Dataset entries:

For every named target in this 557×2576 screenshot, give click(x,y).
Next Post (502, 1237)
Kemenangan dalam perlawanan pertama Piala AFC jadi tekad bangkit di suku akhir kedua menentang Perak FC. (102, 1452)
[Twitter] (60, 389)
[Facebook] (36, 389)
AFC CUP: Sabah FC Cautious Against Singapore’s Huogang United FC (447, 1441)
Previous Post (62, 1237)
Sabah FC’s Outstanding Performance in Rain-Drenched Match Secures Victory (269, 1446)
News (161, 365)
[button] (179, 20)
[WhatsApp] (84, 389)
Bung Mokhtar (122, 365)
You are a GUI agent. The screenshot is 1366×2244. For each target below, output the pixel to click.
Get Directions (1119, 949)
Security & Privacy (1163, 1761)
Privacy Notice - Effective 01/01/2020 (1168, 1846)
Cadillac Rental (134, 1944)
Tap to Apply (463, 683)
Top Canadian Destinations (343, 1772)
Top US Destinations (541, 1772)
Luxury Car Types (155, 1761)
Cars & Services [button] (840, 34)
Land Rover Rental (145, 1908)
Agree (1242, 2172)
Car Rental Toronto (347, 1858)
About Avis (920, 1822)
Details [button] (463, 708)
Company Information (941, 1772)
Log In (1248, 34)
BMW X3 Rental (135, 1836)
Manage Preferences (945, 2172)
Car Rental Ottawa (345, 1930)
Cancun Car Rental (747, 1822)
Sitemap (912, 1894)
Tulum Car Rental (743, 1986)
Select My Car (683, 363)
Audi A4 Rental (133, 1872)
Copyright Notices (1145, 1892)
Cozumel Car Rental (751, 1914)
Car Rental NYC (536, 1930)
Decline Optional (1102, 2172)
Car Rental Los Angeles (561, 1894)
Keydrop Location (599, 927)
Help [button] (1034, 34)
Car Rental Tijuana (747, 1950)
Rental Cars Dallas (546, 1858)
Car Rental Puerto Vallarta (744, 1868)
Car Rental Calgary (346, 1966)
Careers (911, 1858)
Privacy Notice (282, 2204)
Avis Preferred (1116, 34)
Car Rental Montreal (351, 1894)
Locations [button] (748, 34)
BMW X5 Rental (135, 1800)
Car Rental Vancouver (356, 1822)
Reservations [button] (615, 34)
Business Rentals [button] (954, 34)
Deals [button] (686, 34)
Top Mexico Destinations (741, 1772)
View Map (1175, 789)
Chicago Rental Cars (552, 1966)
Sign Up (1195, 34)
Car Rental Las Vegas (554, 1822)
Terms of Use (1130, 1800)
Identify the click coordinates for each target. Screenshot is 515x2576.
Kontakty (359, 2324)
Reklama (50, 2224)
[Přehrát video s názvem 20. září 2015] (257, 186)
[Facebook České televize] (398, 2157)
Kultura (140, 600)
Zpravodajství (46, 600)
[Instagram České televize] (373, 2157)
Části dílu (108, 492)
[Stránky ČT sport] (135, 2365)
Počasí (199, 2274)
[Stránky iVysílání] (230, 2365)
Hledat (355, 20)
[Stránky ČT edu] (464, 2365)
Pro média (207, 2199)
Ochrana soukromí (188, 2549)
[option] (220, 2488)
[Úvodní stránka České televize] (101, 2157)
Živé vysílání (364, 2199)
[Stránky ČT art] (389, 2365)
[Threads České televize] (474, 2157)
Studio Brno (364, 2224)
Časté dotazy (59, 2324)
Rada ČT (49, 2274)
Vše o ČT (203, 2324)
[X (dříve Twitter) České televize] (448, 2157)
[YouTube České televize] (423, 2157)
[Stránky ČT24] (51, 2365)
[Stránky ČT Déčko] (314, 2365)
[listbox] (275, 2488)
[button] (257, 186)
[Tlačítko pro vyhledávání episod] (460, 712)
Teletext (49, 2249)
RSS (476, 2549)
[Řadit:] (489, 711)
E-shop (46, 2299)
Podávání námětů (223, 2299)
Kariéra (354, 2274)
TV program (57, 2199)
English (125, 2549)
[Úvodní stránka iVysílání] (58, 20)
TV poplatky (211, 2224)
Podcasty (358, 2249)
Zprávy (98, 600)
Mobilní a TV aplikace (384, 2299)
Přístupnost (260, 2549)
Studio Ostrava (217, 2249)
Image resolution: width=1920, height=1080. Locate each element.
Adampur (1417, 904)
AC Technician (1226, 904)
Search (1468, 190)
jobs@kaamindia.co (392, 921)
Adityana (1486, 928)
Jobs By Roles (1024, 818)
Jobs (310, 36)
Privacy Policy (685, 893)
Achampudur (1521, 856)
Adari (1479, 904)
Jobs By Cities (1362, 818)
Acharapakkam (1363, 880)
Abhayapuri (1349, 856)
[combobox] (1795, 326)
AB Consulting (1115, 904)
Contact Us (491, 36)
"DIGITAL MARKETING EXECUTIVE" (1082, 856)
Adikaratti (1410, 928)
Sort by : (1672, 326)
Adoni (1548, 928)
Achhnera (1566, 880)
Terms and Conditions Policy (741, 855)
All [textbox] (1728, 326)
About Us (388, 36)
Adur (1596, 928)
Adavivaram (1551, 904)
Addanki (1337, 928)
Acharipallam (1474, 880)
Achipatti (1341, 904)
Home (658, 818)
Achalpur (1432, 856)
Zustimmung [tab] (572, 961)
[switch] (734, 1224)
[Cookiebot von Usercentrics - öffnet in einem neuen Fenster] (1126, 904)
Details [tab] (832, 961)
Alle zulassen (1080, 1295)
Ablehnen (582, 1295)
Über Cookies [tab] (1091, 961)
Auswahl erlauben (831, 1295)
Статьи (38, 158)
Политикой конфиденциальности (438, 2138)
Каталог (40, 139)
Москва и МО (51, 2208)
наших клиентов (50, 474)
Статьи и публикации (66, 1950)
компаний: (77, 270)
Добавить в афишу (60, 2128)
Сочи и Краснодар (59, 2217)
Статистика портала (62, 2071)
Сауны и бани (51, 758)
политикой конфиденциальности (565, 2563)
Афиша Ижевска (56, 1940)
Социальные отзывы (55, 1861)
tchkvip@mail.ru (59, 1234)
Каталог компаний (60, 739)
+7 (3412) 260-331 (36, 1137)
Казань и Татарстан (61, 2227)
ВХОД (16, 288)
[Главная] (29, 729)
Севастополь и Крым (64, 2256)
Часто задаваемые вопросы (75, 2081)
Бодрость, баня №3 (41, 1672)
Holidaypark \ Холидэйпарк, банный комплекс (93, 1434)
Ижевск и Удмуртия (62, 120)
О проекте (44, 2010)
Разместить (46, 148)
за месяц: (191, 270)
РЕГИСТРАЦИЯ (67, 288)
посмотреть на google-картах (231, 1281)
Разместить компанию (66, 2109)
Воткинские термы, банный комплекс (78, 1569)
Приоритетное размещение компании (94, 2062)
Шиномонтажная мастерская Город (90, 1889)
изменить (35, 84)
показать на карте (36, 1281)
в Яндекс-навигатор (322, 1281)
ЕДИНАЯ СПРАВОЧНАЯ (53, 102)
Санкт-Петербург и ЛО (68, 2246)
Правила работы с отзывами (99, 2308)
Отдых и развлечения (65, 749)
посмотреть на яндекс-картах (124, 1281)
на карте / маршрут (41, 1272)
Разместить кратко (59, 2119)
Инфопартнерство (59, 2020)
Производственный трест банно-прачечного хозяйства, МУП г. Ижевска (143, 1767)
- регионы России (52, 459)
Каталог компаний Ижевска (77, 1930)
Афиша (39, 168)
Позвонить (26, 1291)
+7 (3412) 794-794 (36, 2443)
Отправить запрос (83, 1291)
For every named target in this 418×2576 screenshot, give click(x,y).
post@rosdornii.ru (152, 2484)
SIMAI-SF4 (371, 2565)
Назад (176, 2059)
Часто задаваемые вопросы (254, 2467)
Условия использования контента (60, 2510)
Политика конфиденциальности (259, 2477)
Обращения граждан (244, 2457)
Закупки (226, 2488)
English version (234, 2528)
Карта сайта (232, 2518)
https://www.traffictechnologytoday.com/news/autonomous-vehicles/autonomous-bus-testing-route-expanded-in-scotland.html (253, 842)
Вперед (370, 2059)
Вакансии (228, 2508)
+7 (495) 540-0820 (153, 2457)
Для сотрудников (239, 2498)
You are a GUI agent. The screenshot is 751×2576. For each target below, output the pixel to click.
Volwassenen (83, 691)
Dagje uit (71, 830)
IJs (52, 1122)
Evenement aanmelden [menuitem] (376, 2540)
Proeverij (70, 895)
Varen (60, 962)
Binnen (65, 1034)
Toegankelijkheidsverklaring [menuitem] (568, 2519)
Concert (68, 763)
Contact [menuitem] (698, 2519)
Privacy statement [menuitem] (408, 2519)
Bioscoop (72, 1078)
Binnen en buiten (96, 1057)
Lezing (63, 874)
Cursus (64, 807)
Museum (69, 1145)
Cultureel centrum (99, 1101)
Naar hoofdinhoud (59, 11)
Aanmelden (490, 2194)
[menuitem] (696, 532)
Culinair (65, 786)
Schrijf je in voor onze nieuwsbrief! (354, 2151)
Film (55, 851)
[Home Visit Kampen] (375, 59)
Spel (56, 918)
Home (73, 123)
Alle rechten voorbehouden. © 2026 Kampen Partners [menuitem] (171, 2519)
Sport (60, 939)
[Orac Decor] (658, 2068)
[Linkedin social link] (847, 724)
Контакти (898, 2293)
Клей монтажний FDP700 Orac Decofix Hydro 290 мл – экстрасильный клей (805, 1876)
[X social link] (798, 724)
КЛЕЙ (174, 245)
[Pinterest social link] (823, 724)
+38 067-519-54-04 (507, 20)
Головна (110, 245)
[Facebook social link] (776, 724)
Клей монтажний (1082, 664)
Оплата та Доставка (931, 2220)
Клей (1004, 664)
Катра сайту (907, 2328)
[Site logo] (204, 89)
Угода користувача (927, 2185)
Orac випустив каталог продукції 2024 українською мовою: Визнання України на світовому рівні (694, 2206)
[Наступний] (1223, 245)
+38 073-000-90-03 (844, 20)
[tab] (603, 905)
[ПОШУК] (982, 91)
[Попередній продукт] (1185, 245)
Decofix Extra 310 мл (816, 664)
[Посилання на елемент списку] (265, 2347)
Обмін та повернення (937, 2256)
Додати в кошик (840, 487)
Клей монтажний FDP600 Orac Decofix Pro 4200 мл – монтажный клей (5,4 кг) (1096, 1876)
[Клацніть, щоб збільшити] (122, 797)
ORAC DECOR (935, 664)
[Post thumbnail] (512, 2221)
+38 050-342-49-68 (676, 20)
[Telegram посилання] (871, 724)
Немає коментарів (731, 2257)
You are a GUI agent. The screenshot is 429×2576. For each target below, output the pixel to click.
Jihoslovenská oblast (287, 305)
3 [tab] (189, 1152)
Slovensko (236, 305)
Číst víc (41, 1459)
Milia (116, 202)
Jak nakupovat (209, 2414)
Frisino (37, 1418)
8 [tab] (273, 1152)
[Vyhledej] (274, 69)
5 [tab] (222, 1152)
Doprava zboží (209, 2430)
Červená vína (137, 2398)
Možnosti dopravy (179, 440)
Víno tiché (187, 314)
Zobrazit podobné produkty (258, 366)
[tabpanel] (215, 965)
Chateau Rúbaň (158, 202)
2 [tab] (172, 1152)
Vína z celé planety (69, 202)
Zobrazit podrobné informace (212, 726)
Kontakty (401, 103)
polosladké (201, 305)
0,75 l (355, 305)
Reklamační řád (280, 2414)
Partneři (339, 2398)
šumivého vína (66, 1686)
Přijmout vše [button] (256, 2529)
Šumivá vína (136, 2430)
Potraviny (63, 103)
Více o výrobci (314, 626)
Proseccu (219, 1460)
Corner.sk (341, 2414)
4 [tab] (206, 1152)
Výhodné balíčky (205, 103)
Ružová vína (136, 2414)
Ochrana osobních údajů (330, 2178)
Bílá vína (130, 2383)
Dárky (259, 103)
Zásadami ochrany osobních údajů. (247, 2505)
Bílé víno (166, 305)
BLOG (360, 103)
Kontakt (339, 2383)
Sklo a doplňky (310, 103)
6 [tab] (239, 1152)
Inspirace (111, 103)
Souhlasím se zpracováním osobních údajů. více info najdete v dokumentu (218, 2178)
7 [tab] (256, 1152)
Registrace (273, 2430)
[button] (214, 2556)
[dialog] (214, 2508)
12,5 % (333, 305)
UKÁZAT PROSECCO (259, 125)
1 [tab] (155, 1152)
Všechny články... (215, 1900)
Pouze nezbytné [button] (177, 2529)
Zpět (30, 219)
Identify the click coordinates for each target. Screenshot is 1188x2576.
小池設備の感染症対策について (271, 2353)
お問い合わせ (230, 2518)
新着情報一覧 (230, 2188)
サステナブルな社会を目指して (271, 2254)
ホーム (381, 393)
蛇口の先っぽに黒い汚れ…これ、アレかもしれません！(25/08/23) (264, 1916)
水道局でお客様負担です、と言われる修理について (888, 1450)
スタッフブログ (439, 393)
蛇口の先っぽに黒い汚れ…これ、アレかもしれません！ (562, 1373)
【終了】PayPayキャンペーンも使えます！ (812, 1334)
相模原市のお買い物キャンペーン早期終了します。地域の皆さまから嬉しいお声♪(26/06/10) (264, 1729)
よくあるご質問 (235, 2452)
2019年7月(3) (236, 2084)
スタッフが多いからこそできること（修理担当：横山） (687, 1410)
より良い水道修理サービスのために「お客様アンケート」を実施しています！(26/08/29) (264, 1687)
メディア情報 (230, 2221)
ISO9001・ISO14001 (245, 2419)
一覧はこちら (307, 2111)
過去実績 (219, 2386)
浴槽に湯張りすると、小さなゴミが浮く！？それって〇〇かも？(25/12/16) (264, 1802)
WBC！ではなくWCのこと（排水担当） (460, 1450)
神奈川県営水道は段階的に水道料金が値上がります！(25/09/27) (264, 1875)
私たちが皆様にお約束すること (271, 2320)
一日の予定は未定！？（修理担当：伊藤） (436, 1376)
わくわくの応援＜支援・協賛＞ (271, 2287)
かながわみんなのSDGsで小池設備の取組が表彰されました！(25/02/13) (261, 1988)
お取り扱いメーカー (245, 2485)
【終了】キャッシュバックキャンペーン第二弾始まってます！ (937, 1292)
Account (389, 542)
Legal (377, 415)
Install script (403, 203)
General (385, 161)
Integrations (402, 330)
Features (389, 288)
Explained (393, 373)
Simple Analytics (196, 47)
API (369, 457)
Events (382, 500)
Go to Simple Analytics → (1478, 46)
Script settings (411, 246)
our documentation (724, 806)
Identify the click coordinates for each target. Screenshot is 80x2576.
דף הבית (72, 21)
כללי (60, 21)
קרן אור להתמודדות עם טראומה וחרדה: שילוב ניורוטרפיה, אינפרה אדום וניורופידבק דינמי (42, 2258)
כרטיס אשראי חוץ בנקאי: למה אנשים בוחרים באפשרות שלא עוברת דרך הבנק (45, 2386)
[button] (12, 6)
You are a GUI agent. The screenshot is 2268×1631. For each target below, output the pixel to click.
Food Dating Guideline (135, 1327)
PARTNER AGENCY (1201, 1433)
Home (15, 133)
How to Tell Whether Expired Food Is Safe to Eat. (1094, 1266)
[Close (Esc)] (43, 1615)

◆ WHAT THE EXERCISE ASKS ◆
Return the span of lines in the data above that opens at the line with "Home (73, 123)" and closes at the line with "Reklamační řád (280, 2414)", exactly, ends included, nothing else.

◆ WRITTEN SOLUTION ◆
Home (73, 123)
Alle rechten voorbehouden. © 2026 Kampen Partners [menuitem] (171, 2519)
Sport (60, 939)
[Orac Decor] (658, 2068)
[Linkedin social link] (847, 724)
Контакти (898, 2293)
Клей монтажний FDP700 Orac Decofix Hydro 290 мл – экстрасильный клей (805, 1876)
[X social link] (798, 724)
КЛЕЙ (174, 245)
[Pinterest social link] (823, 724)
+38 067-519-54-04 (507, 20)
Головна (110, 245)
[Facebook social link] (776, 724)
Клей монтажний (1082, 664)
Оплата та Доставка (931, 2220)
Клей (1004, 664)
Катра сайту (907, 2328)
[Site logo] (204, 89)
Угода користувача (927, 2185)
Orac випустив каталог продукції 2024 українською мовою: Визнання України на світовому рівні (694, 2206)
[Наступний] (1223, 245)
+38 073-000-90-03 (844, 20)
[tab] (603, 905)
[ПОШУК] (982, 91)
[Попередній продукт] (1185, 245)
Decofix Extra 310 мл (816, 664)
[Посилання на елемент списку] (265, 2347)
Обмін та повернення (937, 2256)
Додати в кошик (840, 487)
Клей монтажний FDP600 Orac Decofix Pro 4200 мл – монтажный клей (5,4 кг) (1096, 1876)
[Клацніть, щоб збільшити] (122, 797)
ORAC DECOR (935, 664)
[Post thumbnail] (512, 2221)
+38 050-342-49-68 (676, 20)
[Telegram посилання] (871, 724)
Немає коментарів (731, 2257)
You are a GUI agent. The screenshot is 429×2576. For each target below, output the pixel to click.
Jihoslovenská oblast (287, 305)
3 [tab] (189, 1152)
Slovensko (236, 305)
Číst víc (41, 1459)
Milia (116, 202)
Jak nakupovat (209, 2414)
Frisino (37, 1418)
8 [tab] (273, 1152)
[Vyhledej] (274, 69)
5 [tab] (222, 1152)
Doprava zboží (209, 2430)
Červená vína (137, 2398)
Možnosti dopravy (179, 440)
Víno tiché (187, 314)
Zobrazit podobné produkty (258, 366)
[tabpanel] (215, 965)
Chateau Rúbaň (158, 202)
2 [tab] (172, 1152)
Vína z celé planety (69, 202)
Zobrazit podrobné informace (212, 726)
Kontakty (401, 103)
polosladké (201, 305)
0,75 l (355, 305)
Reklamační řád (280, 2414)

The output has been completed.